* _Assignment_
Taking the line with "Select the Request created activity entry" as the first and the line with "The width and height of the screenshot is (256, 279)." as the last, set down exactly every line in that range from the entries below, and no more.

* _Records shown_
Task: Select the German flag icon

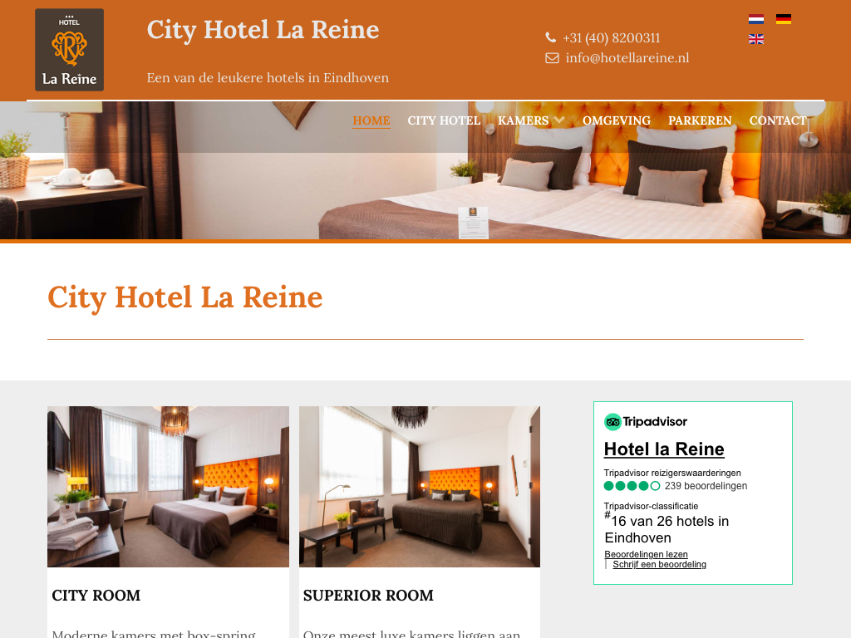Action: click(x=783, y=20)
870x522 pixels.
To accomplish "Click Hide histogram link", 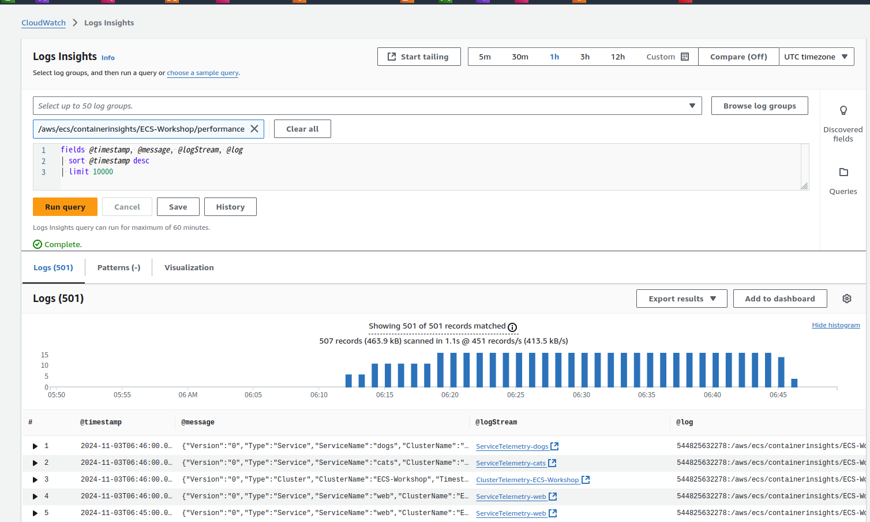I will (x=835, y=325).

* * *

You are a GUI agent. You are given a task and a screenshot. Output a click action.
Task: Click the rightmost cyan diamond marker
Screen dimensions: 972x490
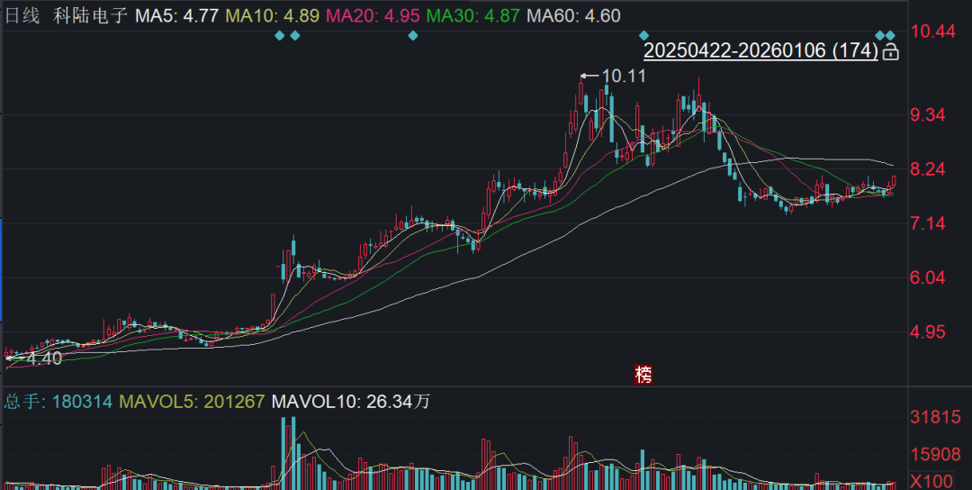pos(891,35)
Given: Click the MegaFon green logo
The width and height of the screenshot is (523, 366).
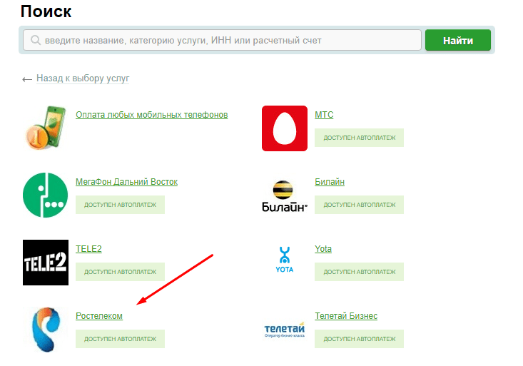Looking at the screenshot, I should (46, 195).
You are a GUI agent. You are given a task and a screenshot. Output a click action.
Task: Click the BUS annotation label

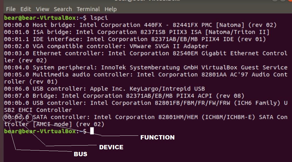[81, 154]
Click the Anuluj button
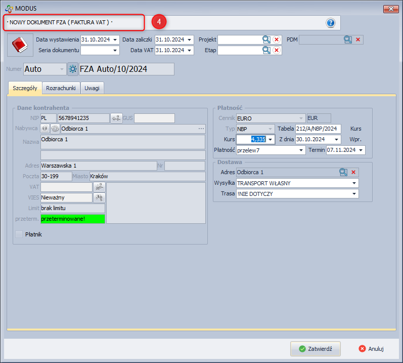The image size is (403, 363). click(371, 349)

---

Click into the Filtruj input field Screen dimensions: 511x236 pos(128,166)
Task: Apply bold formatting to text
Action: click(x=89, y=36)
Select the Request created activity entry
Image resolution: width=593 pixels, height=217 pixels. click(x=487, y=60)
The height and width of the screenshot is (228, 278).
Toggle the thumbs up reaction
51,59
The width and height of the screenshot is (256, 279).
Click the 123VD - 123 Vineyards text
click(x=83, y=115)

* _Output below_
Select the Request created activity entry
Image resolution: width=593 pixels, height=217 pixels. click(x=487, y=60)
The height and width of the screenshot is (228, 278).
Toggle the thumbs up reaction
51,59
The width and height of the screenshot is (256, 279).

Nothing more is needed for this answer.